- [REQUIRED WORK]
Find every line of the entries below that contains the string "sidebar", matching case exactly, and copy each such line in full.

##########

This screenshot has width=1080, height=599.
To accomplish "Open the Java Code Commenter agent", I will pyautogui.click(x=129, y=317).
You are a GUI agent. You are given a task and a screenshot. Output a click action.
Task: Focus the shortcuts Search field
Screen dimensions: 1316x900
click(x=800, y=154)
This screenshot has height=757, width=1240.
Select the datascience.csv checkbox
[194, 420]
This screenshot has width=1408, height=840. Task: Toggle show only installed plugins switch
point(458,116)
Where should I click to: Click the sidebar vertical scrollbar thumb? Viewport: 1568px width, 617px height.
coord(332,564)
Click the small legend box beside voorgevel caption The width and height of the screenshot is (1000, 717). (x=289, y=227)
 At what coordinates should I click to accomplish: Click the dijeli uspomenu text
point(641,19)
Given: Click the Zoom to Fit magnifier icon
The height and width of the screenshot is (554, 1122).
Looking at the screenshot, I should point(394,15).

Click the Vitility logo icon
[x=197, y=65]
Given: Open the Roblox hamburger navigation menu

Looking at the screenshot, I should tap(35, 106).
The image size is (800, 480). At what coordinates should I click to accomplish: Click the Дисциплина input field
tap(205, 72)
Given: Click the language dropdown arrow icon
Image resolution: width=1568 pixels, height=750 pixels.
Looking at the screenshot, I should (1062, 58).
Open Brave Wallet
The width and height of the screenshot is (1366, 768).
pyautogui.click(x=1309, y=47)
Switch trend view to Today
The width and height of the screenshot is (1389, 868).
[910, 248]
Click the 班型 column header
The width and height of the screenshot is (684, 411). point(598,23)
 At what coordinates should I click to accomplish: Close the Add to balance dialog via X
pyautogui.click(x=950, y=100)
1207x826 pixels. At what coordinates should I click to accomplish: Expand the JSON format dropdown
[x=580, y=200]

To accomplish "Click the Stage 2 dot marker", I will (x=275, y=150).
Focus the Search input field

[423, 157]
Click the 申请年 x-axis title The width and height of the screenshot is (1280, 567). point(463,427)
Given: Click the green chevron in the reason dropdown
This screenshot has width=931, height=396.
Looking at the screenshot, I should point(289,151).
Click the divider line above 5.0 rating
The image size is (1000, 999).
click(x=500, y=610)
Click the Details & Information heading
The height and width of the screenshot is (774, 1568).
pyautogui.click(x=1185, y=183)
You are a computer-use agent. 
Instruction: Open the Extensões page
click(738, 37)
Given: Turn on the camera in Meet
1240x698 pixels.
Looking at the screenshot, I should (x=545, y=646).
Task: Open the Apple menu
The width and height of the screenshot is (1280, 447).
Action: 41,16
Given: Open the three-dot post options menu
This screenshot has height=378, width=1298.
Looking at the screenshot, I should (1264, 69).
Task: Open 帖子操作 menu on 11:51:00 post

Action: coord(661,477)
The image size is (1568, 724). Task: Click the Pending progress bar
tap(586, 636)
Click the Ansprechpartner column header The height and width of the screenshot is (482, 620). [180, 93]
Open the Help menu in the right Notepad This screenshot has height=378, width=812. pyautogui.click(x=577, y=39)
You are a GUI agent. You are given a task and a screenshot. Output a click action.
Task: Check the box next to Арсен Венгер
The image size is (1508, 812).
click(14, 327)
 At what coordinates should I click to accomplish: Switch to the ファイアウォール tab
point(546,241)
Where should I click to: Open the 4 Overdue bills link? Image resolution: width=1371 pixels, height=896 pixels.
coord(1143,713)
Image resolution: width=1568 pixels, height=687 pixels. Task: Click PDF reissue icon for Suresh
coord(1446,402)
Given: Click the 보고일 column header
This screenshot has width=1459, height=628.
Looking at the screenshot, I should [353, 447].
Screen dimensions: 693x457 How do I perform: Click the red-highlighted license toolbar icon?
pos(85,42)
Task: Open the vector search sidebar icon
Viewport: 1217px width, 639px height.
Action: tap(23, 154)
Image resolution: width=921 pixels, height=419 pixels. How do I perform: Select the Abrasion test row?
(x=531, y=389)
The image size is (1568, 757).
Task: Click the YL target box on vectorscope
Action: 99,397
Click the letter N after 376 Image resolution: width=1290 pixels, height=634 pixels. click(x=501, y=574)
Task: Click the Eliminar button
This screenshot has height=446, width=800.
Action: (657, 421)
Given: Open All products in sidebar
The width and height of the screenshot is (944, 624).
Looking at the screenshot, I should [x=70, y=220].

##########

- [FINAL RESULT]
Where should I click to: Click the sidebar vertical scrollbar thumb? Viewport: 1568px width, 617px height.
Task: Open the vector search sidebar icon
Given: Open All products in sidebar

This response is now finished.